**Data excerpts**
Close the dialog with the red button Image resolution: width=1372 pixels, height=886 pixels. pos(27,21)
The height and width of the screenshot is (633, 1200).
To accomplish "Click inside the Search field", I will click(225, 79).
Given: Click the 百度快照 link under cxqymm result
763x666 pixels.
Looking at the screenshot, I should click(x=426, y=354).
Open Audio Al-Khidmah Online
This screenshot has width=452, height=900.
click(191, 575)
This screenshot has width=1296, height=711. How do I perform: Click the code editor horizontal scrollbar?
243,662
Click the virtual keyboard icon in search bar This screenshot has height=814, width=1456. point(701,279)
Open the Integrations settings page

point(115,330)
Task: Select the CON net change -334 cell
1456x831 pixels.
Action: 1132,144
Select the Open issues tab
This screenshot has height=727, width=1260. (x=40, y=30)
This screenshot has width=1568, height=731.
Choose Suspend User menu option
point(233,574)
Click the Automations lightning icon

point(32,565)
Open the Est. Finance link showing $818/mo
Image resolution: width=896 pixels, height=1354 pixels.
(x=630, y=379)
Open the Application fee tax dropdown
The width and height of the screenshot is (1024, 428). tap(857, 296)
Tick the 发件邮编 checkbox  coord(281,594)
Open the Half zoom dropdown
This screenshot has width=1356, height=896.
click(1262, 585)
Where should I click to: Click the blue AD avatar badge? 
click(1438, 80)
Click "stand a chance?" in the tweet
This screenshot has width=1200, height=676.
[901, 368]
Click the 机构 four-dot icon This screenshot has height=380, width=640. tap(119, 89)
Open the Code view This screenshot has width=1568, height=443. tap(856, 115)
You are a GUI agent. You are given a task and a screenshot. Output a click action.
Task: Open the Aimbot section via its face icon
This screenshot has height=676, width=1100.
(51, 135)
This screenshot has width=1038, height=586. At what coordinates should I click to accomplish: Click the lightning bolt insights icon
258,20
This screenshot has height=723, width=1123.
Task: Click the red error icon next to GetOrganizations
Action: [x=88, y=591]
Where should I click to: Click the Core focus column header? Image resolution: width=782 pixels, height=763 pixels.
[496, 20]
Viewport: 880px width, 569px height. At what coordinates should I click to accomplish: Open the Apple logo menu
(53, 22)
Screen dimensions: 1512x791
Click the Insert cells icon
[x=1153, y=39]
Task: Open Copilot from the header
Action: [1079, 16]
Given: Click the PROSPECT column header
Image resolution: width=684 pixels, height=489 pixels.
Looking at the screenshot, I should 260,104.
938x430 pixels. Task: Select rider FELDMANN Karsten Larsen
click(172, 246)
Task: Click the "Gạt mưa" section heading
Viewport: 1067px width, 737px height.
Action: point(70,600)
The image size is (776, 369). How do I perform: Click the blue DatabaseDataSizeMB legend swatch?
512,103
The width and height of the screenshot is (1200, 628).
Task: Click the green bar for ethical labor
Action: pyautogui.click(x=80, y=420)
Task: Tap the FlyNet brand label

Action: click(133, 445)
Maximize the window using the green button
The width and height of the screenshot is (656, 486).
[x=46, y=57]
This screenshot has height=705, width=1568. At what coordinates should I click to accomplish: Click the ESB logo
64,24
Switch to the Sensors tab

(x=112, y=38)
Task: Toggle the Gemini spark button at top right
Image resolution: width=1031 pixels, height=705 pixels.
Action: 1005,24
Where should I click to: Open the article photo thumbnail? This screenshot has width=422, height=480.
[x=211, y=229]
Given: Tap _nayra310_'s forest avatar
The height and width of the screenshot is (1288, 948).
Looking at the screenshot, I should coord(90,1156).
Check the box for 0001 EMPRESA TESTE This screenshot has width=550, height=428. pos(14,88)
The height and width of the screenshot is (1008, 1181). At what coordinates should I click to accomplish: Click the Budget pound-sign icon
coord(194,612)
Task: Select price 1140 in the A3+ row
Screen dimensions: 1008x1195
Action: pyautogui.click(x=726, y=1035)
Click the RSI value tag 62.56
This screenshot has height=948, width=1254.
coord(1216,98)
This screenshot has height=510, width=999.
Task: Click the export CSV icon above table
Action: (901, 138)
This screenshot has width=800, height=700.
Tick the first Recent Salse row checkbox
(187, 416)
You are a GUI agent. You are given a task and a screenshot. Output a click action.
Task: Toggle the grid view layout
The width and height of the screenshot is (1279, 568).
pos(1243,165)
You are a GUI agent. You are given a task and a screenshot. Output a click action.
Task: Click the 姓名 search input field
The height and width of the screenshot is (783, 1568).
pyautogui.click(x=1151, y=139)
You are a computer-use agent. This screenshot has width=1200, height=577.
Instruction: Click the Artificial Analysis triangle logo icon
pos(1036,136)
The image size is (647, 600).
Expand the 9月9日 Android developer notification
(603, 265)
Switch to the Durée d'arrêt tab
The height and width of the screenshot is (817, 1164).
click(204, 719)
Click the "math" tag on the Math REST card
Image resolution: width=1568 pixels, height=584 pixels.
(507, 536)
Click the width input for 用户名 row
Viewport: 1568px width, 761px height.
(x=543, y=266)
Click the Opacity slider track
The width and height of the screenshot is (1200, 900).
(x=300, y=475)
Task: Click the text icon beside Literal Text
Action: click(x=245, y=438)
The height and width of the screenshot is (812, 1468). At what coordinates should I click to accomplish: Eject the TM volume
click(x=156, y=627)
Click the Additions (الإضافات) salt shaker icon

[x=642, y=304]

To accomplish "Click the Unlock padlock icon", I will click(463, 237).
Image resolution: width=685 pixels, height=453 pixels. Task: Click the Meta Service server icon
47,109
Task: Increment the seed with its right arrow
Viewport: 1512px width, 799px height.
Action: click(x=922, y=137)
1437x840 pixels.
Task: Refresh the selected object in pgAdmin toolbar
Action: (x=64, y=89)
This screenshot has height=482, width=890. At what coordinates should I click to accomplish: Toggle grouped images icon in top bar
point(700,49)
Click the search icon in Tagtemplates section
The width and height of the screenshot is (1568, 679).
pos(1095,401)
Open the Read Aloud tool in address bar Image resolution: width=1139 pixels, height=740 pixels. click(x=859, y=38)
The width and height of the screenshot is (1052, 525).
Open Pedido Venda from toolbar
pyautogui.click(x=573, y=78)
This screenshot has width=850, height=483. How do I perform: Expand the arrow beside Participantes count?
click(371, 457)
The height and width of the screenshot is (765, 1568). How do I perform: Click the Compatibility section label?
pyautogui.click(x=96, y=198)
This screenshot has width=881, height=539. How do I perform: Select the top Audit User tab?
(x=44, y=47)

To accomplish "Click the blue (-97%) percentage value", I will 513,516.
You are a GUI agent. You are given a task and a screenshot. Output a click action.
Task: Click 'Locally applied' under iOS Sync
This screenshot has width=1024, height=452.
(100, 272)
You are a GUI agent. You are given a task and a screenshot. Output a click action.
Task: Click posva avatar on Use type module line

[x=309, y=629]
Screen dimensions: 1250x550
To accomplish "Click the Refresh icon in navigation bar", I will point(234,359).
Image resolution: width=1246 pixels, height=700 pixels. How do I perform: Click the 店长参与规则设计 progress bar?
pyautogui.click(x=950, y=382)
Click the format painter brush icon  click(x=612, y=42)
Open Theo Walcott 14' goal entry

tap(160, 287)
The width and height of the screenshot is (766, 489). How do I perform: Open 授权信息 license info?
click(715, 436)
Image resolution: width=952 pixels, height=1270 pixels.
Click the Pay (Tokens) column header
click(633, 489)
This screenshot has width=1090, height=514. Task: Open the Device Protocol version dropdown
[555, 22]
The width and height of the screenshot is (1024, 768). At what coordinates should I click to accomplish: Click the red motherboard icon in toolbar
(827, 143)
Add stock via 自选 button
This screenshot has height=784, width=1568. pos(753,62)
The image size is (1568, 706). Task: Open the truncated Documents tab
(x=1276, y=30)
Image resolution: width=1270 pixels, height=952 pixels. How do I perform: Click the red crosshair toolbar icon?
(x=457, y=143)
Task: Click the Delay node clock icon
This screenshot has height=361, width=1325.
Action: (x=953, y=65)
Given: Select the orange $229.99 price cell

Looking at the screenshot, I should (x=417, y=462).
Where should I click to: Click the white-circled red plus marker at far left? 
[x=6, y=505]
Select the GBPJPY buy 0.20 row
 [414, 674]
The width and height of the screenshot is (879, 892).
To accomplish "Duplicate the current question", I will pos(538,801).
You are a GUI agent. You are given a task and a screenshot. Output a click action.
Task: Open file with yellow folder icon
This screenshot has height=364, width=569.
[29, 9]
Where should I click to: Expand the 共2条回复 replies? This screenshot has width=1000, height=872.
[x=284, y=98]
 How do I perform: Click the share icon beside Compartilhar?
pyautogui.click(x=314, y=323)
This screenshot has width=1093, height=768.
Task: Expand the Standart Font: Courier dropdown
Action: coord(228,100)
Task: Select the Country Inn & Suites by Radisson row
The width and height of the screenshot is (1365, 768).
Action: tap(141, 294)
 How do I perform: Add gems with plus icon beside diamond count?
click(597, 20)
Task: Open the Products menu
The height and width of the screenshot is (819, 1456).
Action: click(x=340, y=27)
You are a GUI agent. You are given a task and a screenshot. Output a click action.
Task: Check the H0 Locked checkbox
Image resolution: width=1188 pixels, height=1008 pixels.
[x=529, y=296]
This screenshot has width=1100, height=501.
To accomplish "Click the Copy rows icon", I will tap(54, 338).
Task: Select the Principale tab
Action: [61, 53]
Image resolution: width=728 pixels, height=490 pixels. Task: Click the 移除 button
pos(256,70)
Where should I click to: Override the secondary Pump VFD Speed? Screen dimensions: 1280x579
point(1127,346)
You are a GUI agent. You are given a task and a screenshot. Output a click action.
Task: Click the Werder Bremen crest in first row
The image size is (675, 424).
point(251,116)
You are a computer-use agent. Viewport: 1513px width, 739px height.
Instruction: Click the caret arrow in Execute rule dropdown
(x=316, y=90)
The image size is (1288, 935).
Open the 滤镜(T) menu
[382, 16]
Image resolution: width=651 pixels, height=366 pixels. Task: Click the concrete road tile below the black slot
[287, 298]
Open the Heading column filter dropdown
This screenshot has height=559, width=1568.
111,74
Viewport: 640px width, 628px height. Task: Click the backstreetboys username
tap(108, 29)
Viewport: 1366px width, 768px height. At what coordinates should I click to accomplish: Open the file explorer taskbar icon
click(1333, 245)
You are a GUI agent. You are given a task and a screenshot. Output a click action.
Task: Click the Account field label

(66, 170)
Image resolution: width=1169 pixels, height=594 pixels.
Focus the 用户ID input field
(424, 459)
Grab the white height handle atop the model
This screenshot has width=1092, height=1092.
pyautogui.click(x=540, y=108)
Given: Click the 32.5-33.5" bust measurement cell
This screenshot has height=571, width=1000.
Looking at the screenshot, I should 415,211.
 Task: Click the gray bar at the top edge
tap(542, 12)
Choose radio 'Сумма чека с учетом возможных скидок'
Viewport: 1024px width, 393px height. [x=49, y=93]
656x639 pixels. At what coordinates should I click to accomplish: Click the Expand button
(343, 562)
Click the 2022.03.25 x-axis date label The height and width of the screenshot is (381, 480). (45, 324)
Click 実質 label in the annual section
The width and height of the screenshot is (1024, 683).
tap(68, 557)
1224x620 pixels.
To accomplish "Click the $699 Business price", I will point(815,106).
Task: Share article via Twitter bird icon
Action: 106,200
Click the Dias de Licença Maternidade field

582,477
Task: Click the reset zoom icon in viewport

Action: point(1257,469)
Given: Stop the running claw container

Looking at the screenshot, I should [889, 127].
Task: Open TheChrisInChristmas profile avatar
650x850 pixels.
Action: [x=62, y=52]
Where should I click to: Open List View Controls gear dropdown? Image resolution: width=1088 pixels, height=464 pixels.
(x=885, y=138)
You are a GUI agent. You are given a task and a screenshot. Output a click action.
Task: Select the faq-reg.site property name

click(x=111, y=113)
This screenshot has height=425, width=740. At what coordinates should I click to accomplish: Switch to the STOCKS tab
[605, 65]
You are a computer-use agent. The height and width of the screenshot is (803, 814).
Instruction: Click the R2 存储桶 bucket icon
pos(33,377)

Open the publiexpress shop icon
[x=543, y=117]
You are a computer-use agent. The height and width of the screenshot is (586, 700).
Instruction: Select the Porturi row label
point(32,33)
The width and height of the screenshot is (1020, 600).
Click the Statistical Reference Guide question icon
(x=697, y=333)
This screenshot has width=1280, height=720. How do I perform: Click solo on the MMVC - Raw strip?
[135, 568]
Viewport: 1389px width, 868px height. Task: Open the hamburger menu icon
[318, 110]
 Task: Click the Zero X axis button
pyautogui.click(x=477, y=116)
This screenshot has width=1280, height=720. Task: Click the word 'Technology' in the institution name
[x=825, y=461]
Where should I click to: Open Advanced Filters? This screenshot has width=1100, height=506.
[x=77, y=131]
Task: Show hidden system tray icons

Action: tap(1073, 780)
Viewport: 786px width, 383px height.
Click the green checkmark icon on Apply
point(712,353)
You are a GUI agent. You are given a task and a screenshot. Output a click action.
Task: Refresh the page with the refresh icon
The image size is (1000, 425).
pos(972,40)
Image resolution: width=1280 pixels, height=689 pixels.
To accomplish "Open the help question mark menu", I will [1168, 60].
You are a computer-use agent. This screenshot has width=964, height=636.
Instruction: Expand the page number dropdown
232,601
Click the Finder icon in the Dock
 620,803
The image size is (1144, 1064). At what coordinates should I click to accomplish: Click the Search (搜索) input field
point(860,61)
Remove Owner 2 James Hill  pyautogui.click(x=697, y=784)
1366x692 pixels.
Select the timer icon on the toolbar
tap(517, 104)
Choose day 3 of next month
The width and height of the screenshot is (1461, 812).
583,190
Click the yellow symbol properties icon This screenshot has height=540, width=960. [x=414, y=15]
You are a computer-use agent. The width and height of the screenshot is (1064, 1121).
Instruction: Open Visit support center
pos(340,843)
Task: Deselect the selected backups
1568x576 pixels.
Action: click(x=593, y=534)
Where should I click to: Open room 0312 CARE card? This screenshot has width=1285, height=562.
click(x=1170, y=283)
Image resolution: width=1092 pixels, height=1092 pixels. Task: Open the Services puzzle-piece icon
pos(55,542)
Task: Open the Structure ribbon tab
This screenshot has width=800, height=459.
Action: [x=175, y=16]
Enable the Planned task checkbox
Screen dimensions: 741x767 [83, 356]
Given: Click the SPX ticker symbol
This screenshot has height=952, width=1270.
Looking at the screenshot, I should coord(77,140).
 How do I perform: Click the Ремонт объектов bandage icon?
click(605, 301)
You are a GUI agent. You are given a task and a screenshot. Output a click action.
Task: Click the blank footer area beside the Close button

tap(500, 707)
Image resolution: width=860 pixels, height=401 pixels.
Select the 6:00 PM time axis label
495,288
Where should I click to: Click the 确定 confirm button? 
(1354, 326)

**Exercise goal**
Retype only this portion of the data above: the line containing "Image resolution: width=896", the line containing "Task: Open the Aimbot", and all lines between them, exactly.

**Answer below**
Image resolution: width=896 pixels, height=1354 pixels.
(x=630, y=379)
Open the Application fee tax dropdown
The width and height of the screenshot is (1024, 428). tap(857, 296)
Tick the 发件邮编 checkbox  coord(281,594)
Open the Half zoom dropdown
This screenshot has width=1356, height=896.
click(1262, 585)
Where should I click to: Click the blue AD avatar badge? 
click(1438, 80)
Click "stand a chance?" in the tweet
This screenshot has width=1200, height=676.
[901, 368]
Click the 机构 four-dot icon This screenshot has height=380, width=640. tap(119, 89)
Open the Code view This screenshot has width=1568, height=443. tap(856, 115)
You are a GUI agent. You are given a task and a screenshot. Output a click action.
Task: Open the Aimbot section via its face icon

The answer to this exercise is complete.